(Text and item location entries)

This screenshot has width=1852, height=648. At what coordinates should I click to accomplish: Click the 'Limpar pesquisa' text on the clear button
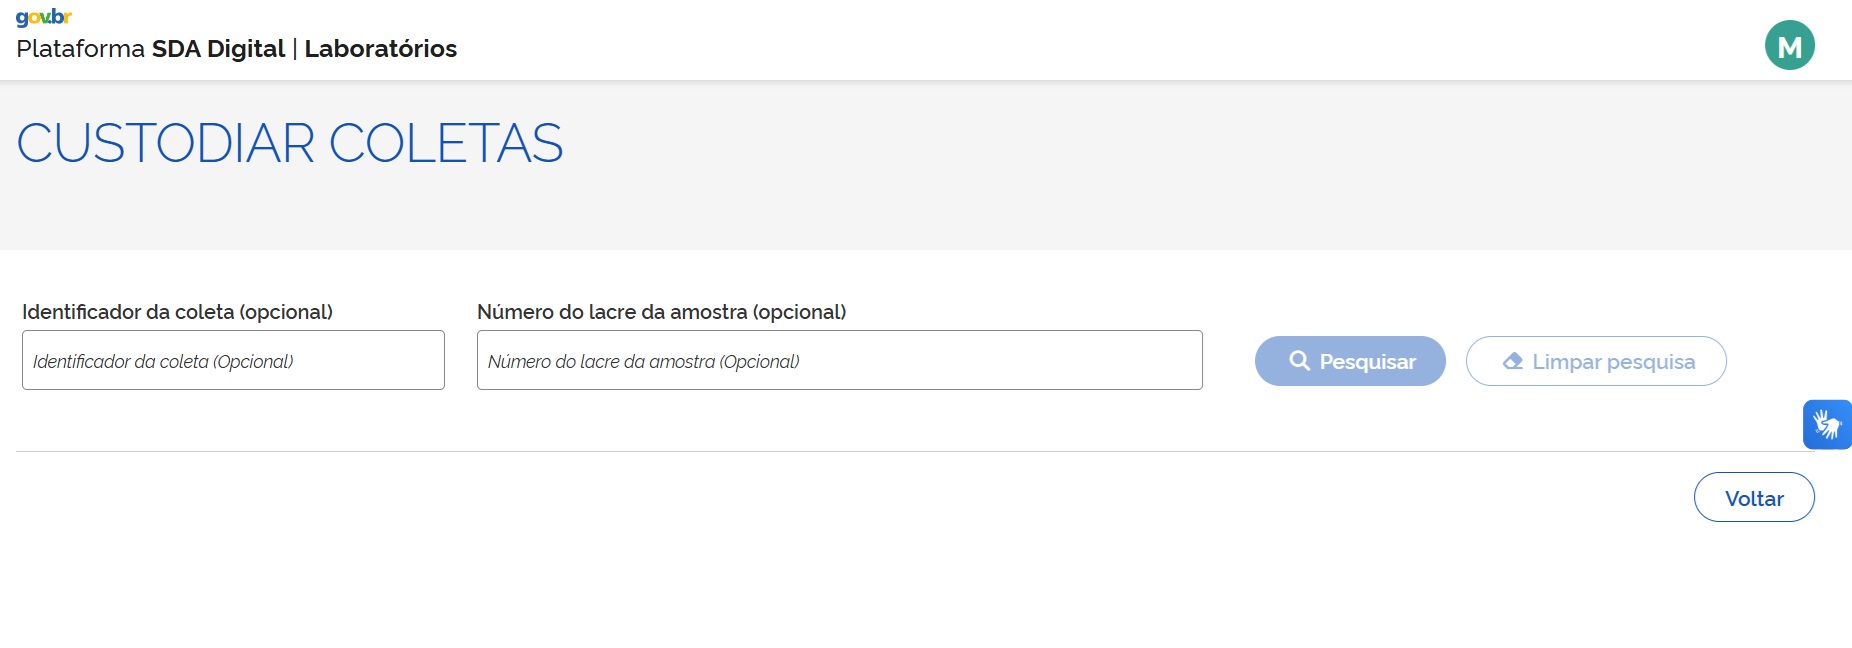tap(1613, 362)
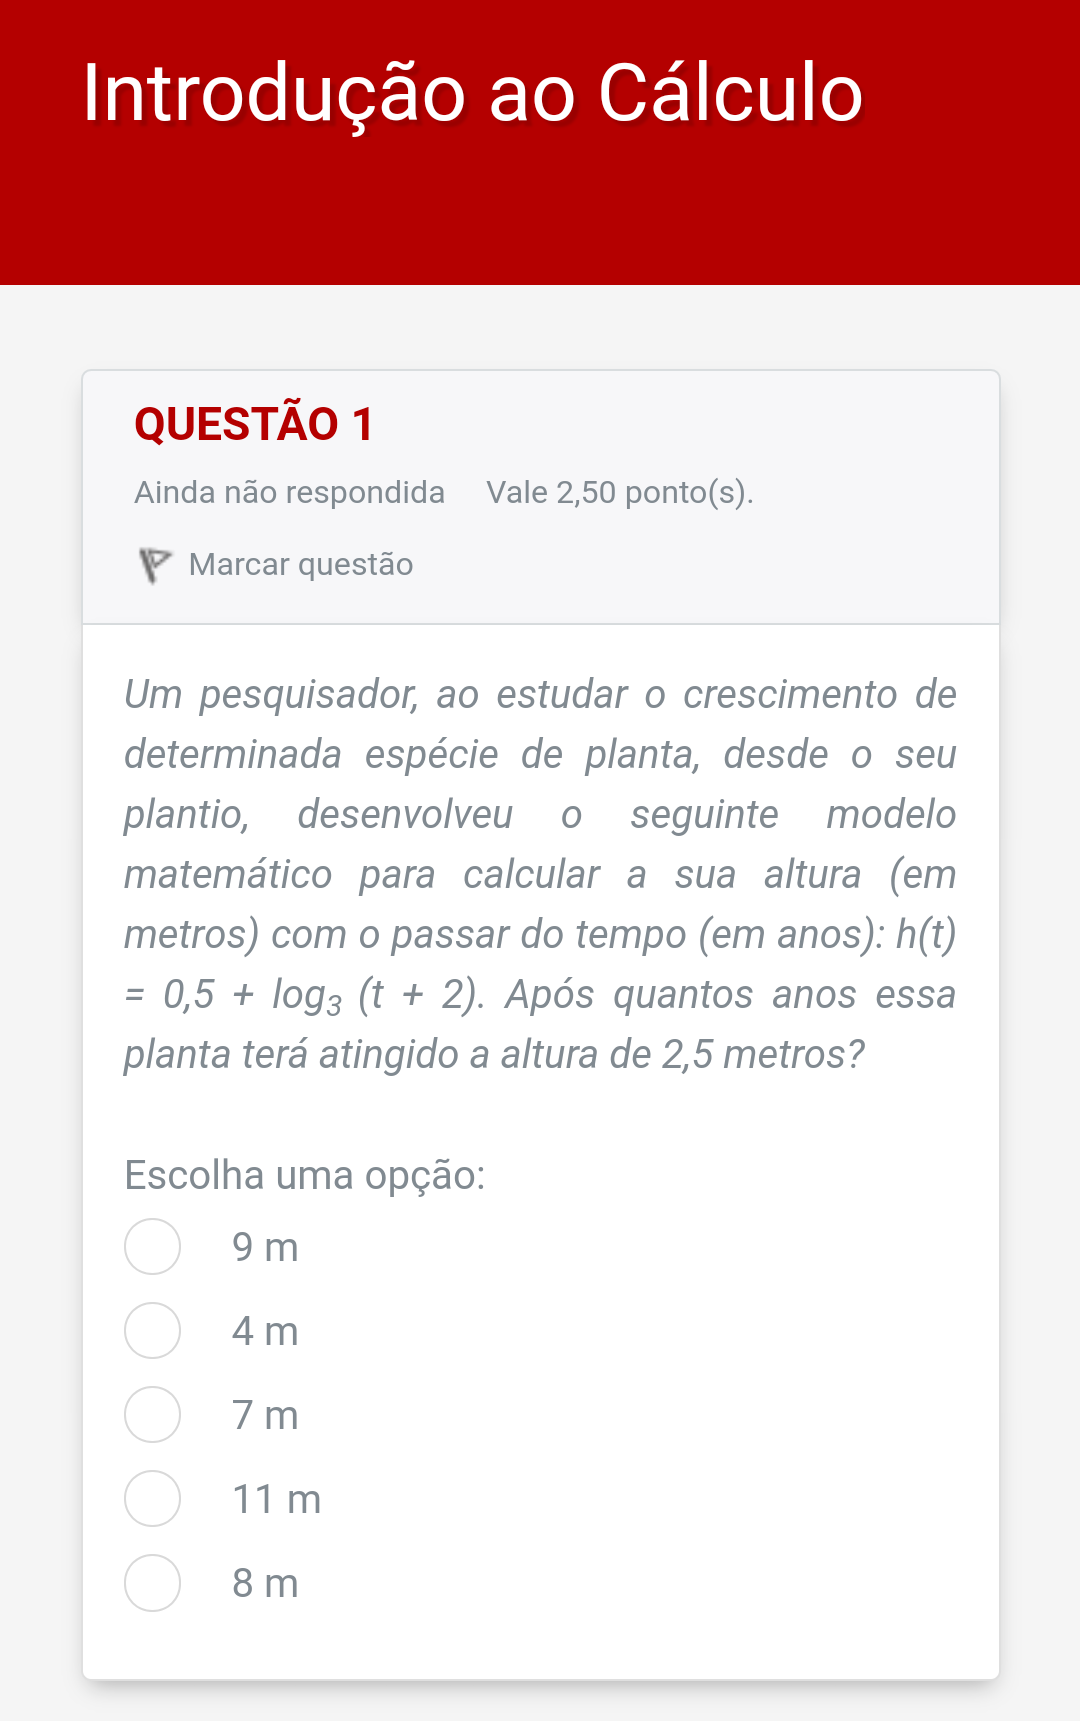Click the "Vale 2,50 ponto(s)." score text
Screen dimensions: 1080x1721
(619, 493)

WRITTEN TASK - Retype the listing above line for line, leaving out the pictures.

THE SOLUTION -
This screenshot has width=1852, height=648. At what coordinates should I click to accomplish: Click the 'Limpar pesquisa' text on the clear button
tap(1613, 362)
Click the "Vale 2,50 ponto(s)." score text
Screen dimensions: 1080x1721
(619, 493)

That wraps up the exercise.